Entrevista:O Estado inteligente

sábado, agosto 19, 2006

Sanguessugas e mensaleiros na busca de voto

VEJA
E não é que eles insistem?

Envolvidos em escândalos buscam
votos apostando que o eleitor
é bobo ou não tem memória


Ronaldo Soares


O horário eleitoral gratuito trouxe de volta à TV rostos e nomes de políticos que ganharam fama nos últimos tempos por terem se envolvido em escândalos de corrupção. Só entre mensaleiros e sanguessugas há pelo menos 68 deles apostando na falta de memória dos eleitores e se arriscando nas urnas neste ano. As desculpas para se dirigir ao eleitor e pedir votos são as mais variadas. Uns apelam para discursos humildes – em que o candidato, no melhor estilo "Madalena arrependida" ao menos admite que errou. Outros partem para a clássica tentativa de desqualificar a acusação que lhes é feita e apelar para uma suposta relação de intimidade com o eleitor – é o estilo "Se colar, colou". VEJA selecionou trinta exemplos de candidatos que se viram envoltos no mar de lama que tomou conta da vida política e (embora na maioria dos casos as investigações ainda estejam em andamento) sentem-se à vontade para subir num palanque novamente.

Por incrível que pareça, são grandes as possibilidades de essa turma chegar (ou, na maioria dos casos, voltar) ao Congresso. E não simplesmente por um daqueles motivos que o senso comum explica com clichês como "brasileiro não sabe votar". Claro que miséria e baixa escolaridade, presentes nos grotões, ajudam a formar currais eleitorais dominados por políticos assistencialistas, mas há outro fator fundamental.

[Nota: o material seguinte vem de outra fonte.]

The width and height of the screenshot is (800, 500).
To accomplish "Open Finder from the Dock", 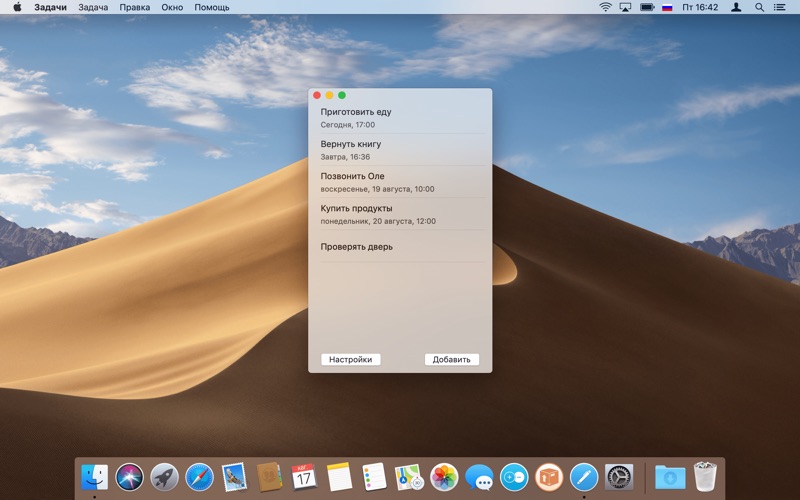I will (x=94, y=478).

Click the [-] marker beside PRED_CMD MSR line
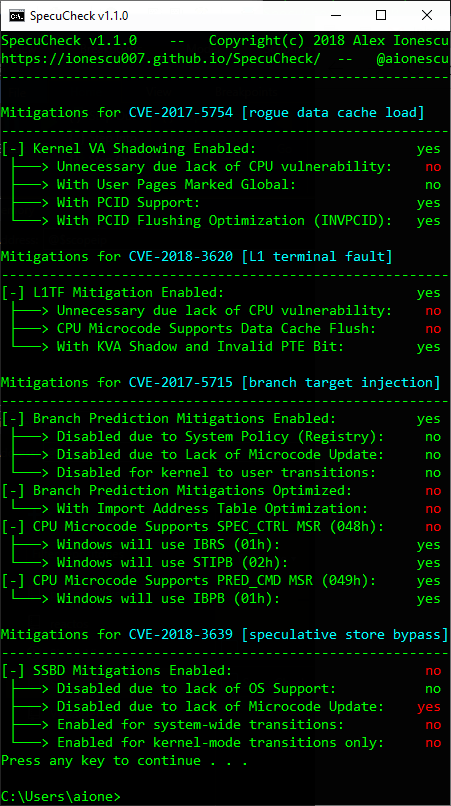click(x=13, y=580)
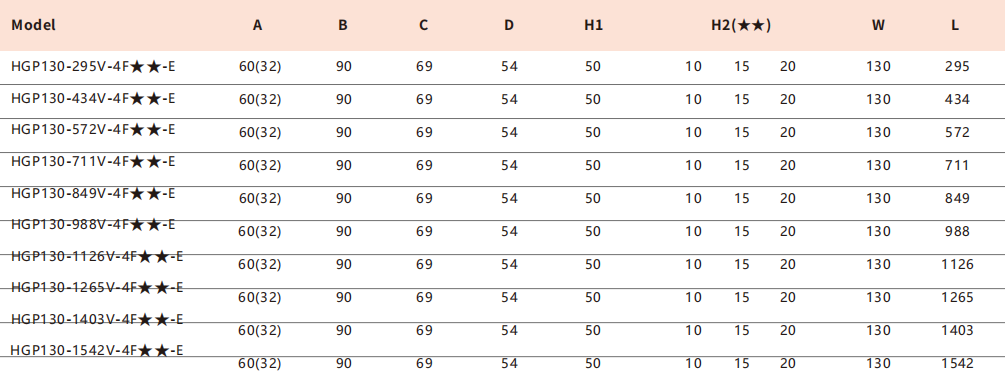
Task: Select the HGP130-295V-4F model name
Action: pos(93,66)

A cientista política Lucia Hippolito explica que o voto proporcional, formado pela combinação de legenda partidária, coligação e sobras eleitorais, gera uma distorção no sistema eleitoral, pois infla os candidatos com votos que no fundo eles não receberam. Para se ter uma idéia, na atual legislatura apenas 33 dos 513 deputados federais (menos de 6,5% da Câmara) foram eleitos com os próprios votos, ou seja, atingiram quociente eleitoral. "O eleitor pode até saber em quem votou, mas não sabe que acabou elegendo outros com seu voto. Essa distorção do nosso sistema aumenta o risco de eleger um Congresso entupido de mensaleiros e sanguessugas", diz Lucia.

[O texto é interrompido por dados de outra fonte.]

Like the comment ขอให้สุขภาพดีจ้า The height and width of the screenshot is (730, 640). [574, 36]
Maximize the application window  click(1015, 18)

No caso do mensalão, onze dos dezenove deputados implicados acabaram absolvidos na Câmara – com direito a uma comemoração emblemática, a dança da pizza, da petista Angela Guadagnin –, mas o prejuízo aos cofres públicos foi de 100 milhões de reais, só no caso dos Correios. Já no escândalo da máfia das ambulâncias foram desviados mais de 110 milhões de reais em recursos da Saúde. Casos como esses contribuíram para deixar a atual legislatura tristemente conhecida como a mais corrupta da história e fizeram aumentar a lista de parlamentares sob suspeita de ter cometido algum crime. Entre os 594 deputados e senadores, pelo menos 130 estão sob investigação, o equivalente a 22% do Congresso. Na lista de crimes, há casos de formação de quadrilha, peculato, escravidão, lavagem de dinheiro, seqüestro e estelionato, entre outros.

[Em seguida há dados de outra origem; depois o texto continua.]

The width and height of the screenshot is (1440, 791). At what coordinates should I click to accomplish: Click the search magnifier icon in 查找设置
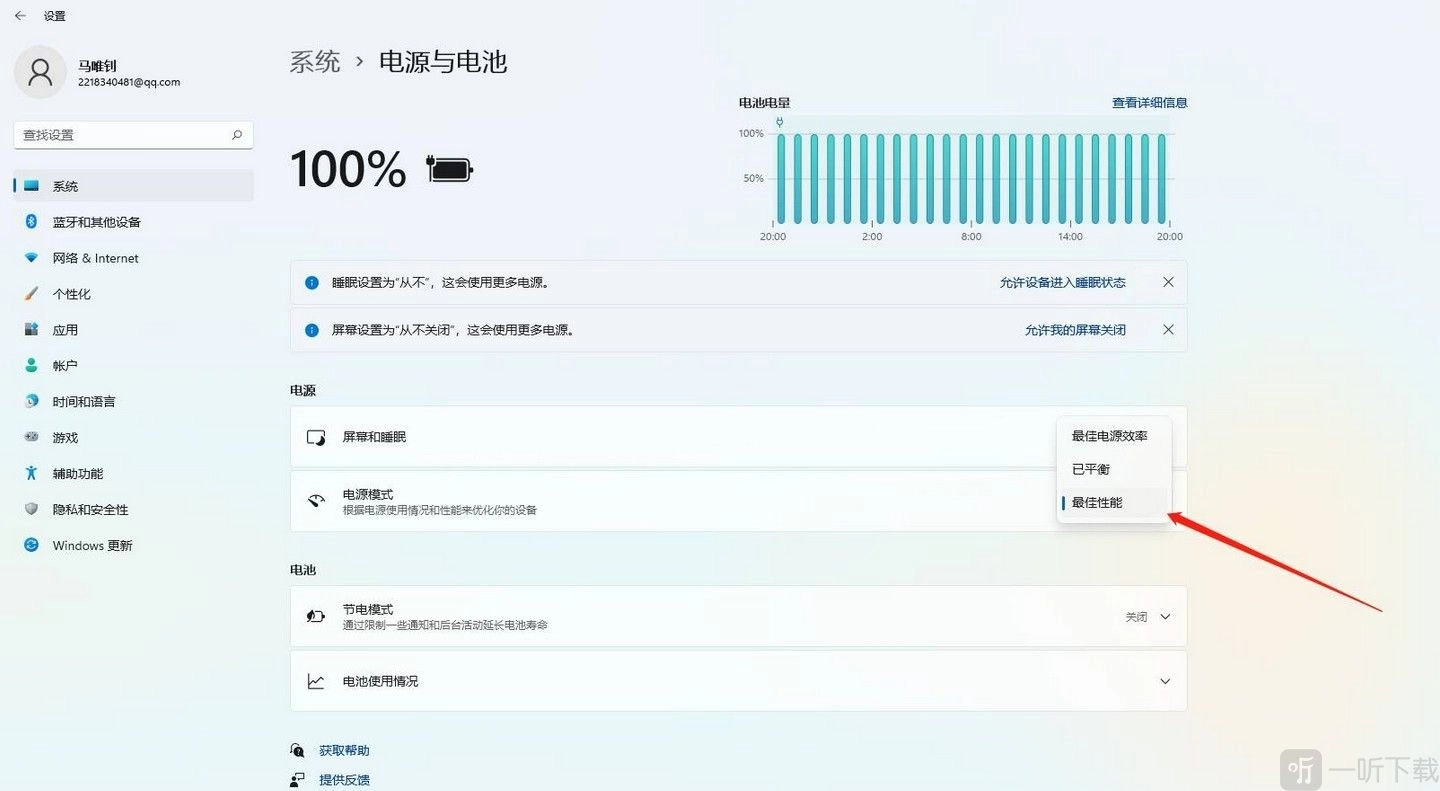pyautogui.click(x=237, y=135)
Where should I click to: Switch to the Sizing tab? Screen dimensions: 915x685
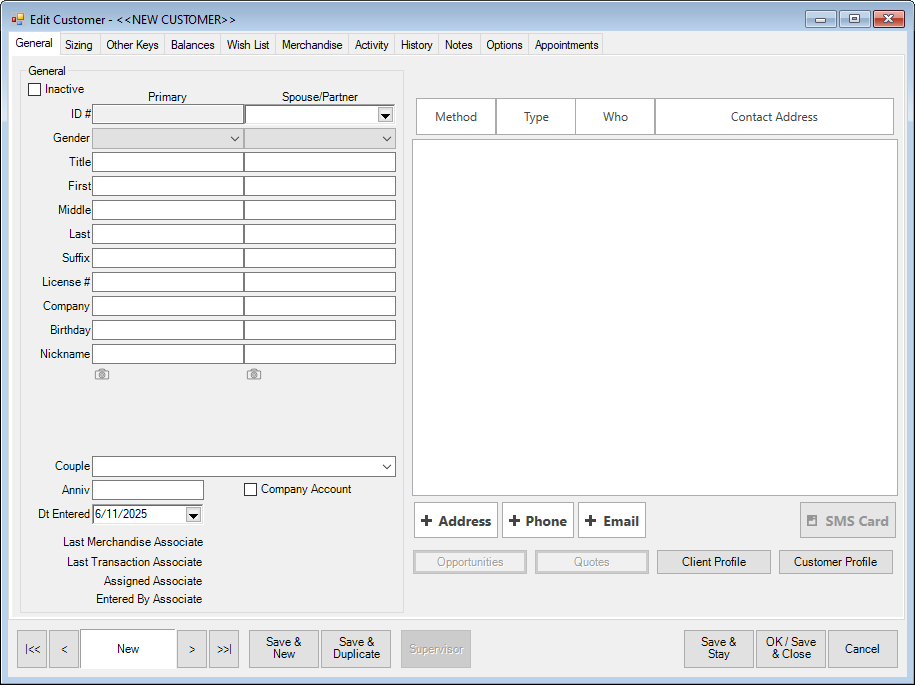[79, 45]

Para evitar que a próxima legislatura repita (e até piore) os descalabros da atual, o deputado Miro Teixeira (PDT-RJ) encaminhou consulta ao Tribunal Superior Eleitoral (TSE) propondo que candidatos comprovadamente envolvidos em crimes sejam impedidos de tomar posse. Ainda em discussão, a iniciativa já gerou ao menos um resultado positivo. O procurador-geral da República, Antonio Fernando de Souza, enviou a todos os procuradores regionais eleitorais pedido do deputado para que se comece a colher provas para a eventual impugnação do mandato de políticos envolvidos em escândalos. É uma medida bem-vinda. No entanto, o arsenal mais eficiente para mudar o atual quadro estará sempre nas mãos do eleitor. É ele que, com seu voto, pode consagrar ou contribuir para banir determinadas práticas da vida pública do país.